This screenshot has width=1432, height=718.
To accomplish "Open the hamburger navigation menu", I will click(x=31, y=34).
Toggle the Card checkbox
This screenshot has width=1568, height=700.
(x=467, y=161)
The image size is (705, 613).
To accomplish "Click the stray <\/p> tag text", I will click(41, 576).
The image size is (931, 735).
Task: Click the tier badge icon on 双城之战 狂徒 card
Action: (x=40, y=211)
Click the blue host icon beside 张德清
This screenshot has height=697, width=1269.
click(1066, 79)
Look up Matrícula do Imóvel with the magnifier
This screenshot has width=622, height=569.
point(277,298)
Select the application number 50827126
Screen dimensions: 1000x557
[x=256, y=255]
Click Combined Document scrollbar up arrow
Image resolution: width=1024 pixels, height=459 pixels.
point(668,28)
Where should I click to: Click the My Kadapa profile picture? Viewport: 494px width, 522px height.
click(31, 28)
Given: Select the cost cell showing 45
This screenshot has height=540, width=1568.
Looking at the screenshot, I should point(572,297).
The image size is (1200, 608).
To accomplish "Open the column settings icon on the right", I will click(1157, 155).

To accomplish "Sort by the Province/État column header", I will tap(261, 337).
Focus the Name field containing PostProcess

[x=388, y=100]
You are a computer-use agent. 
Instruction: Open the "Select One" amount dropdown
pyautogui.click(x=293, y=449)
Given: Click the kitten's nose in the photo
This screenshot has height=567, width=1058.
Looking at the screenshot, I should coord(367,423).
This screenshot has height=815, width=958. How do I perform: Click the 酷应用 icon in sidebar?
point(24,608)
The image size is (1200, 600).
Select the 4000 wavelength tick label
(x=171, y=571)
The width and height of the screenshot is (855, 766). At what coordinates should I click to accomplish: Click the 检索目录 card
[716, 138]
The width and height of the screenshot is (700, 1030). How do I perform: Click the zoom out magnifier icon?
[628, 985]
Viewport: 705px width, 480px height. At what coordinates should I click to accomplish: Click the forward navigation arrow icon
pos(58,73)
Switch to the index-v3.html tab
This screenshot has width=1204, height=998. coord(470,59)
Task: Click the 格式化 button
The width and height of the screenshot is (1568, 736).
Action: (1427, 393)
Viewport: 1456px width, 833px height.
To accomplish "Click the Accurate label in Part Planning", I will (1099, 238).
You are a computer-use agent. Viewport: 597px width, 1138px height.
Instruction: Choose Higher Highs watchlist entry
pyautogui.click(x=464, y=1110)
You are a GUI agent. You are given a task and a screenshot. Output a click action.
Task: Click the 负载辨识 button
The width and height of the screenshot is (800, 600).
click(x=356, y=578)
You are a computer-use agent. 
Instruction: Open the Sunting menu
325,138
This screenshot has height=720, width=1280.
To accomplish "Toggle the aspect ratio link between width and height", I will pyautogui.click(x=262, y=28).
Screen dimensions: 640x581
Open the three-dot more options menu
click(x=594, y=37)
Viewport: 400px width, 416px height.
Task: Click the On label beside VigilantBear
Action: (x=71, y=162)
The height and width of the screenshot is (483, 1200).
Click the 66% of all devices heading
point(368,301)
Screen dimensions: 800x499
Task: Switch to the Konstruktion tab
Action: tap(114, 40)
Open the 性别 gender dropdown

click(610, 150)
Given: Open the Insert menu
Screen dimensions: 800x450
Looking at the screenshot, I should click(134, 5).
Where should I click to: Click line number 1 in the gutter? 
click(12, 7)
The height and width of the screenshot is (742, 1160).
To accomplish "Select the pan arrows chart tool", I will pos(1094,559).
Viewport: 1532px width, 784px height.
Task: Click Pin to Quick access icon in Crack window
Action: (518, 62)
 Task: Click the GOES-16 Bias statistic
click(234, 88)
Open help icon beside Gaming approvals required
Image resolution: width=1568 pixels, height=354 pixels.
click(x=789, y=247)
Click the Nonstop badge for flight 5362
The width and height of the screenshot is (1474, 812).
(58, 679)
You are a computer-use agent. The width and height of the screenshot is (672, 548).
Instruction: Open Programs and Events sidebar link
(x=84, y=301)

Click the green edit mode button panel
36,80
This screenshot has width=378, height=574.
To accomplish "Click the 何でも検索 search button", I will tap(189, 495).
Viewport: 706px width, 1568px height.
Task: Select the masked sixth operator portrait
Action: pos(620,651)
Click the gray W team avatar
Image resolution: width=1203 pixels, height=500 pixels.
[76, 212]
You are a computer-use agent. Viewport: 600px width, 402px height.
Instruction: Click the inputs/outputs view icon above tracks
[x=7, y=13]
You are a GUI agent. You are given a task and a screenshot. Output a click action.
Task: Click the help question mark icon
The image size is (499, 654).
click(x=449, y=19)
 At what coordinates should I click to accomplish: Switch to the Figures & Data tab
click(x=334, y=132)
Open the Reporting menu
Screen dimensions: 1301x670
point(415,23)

--*--

● Work instructions: Considering only lines of the records that hold the string "column", state how many there are and nothing else.

● Response below: 2